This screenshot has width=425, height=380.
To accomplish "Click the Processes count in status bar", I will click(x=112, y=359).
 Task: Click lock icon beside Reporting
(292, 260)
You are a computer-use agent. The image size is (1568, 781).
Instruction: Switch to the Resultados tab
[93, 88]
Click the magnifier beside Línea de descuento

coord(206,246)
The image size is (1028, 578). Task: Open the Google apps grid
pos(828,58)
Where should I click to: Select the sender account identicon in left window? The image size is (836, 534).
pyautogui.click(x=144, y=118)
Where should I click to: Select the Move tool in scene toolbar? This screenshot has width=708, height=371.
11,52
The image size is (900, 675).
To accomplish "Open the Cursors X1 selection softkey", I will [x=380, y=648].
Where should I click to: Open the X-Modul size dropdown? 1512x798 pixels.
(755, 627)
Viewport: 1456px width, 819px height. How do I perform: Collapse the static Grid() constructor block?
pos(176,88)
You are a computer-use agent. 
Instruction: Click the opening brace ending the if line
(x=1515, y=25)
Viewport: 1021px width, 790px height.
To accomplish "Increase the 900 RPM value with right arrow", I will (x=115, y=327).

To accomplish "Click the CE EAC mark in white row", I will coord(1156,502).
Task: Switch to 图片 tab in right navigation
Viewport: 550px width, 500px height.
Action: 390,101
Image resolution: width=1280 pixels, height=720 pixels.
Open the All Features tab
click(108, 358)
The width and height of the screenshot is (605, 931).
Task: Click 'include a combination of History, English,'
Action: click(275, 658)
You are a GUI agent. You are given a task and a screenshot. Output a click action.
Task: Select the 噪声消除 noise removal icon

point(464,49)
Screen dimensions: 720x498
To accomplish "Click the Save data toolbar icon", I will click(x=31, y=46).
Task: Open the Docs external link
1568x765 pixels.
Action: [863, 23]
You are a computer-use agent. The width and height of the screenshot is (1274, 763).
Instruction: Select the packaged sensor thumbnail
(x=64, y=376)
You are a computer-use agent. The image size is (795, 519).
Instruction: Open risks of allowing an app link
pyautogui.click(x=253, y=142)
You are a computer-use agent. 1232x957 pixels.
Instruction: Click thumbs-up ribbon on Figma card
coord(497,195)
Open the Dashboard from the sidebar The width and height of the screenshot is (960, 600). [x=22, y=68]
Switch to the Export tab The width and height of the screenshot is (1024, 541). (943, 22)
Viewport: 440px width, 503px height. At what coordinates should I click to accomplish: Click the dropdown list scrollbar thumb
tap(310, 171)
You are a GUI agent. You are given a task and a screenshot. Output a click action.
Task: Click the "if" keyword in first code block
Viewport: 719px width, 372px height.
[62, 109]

+ + +

WHAT IS NEEDED: Restate all the material exactly, word for word.

YOUR RESPONSE:
This screenshot has width=425, height=380.
To accomplish "Click the Processes count in status bar", I will click(x=112, y=359).
 Task: Click lock icon beside Reporting
(292, 260)
You are a computer-use agent. The image size is (1568, 781).
Instruction: Switch to the Resultados tab
[93, 88]
Click the magnifier beside Línea de descuento

coord(206,246)
The image size is (1028, 578). Task: Open the Google apps grid
pos(828,58)
Where should I click to: Select the sender account identicon in left window? The image size is (836, 534).
pyautogui.click(x=144, y=118)
Where should I click to: Select the Move tool in scene toolbar? This screenshot has width=708, height=371.
11,52
The image size is (900, 675).
To accomplish "Open the Cursors X1 selection softkey", I will [x=380, y=648].
Where should I click to: Open the X-Modul size dropdown? 1512x798 pixels.
(755, 627)
Viewport: 1456px width, 819px height. How do I perform: Collapse the static Grid() constructor block?
pos(176,88)
You are a computer-use agent. 
Instruction: Click the opening brace ending the if line
(x=1515, y=25)
Viewport: 1021px width, 790px height.
To accomplish "Increase the 900 RPM value with right arrow", I will (x=115, y=327).

To accomplish "Click the CE EAC mark in white row", I will coord(1156,502).
Task: Switch to 图片 tab in right navigation
Viewport: 550px width, 500px height.
Action: 390,101
Image resolution: width=1280 pixels, height=720 pixels.
Open the All Features tab
click(108, 358)
The width and height of the screenshot is (605, 931).
Task: Click 'include a combination of History, English,'
Action: click(275, 658)
You are a GUI agent. You are given a task and a screenshot. Output a click action.
Task: Select the 噪声消除 noise removal icon

point(464,49)
Screen dimensions: 720x498
To accomplish "Click the Save data toolbar icon", I will click(x=31, y=46).
Task: Open the Docs external link
1568x765 pixels.
Action: [863, 23]
You are a computer-use agent. The width and height of the screenshot is (1274, 763).
Instruction: Select the packaged sensor thumbnail
(x=64, y=376)
You are a computer-use agent. The image size is (795, 519).
Instruction: Open risks of allowing an app link
pyautogui.click(x=253, y=142)
You are a computer-use agent. 1232x957 pixels.
Instruction: Click thumbs-up ribbon on Figma card
coord(497,195)
Open the Dashboard from the sidebar The width and height of the screenshot is (960, 600). [x=22, y=68]
Switch to the Export tab The width and height of the screenshot is (1024, 541). (943, 22)
Viewport: 440px width, 503px height. At what coordinates should I click to accomplish: Click the dropdown list scrollbar thumb
tap(310, 171)
You are a GUI agent. You are given a task and a screenshot. Output a click action.
Task: Click the "if" keyword in first code block
Viewport: 719px width, 372px height.
[62, 109]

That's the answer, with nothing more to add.